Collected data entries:
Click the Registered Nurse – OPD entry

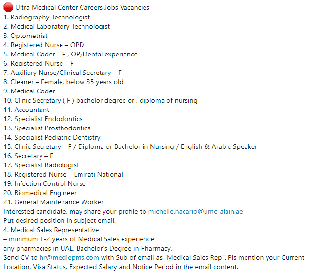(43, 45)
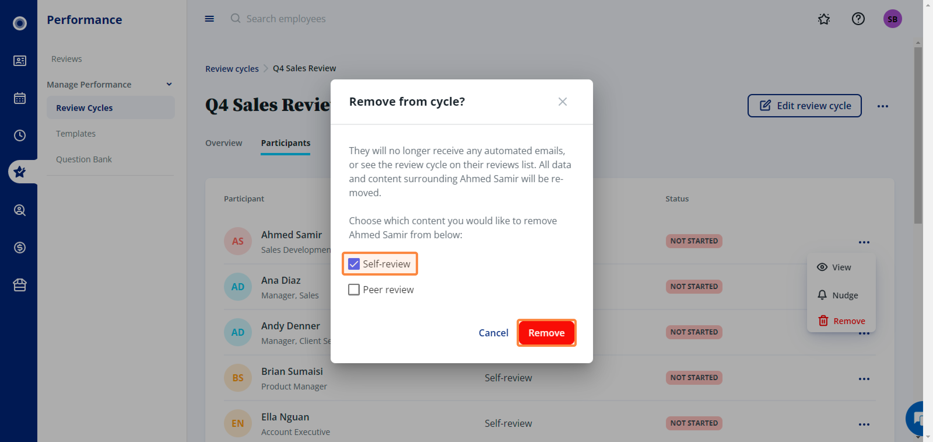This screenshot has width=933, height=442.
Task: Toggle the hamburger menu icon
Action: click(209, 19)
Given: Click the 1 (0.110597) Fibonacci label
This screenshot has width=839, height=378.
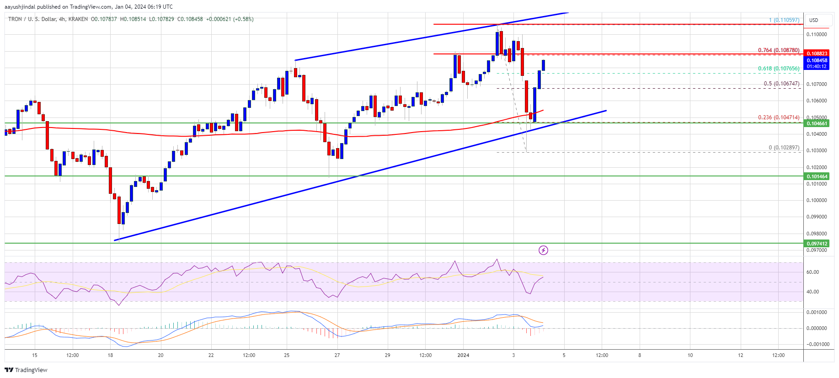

* _EXERCISE PROMPT_
Output every line of the data above as a numbered list, skipping blank lines. Leave the pictures out.

* _COMPLETE OUTPUT_
1. Click the Registered Nurse – OPD entry
2. (43, 45)
3. This screenshot has width=933, height=442.
4. Task: Toggle the hamburger menu icon
5. Action: click(209, 19)
6. Given: Click the 1 (0.110597) Fibonacci label
7. This screenshot has width=839, height=378.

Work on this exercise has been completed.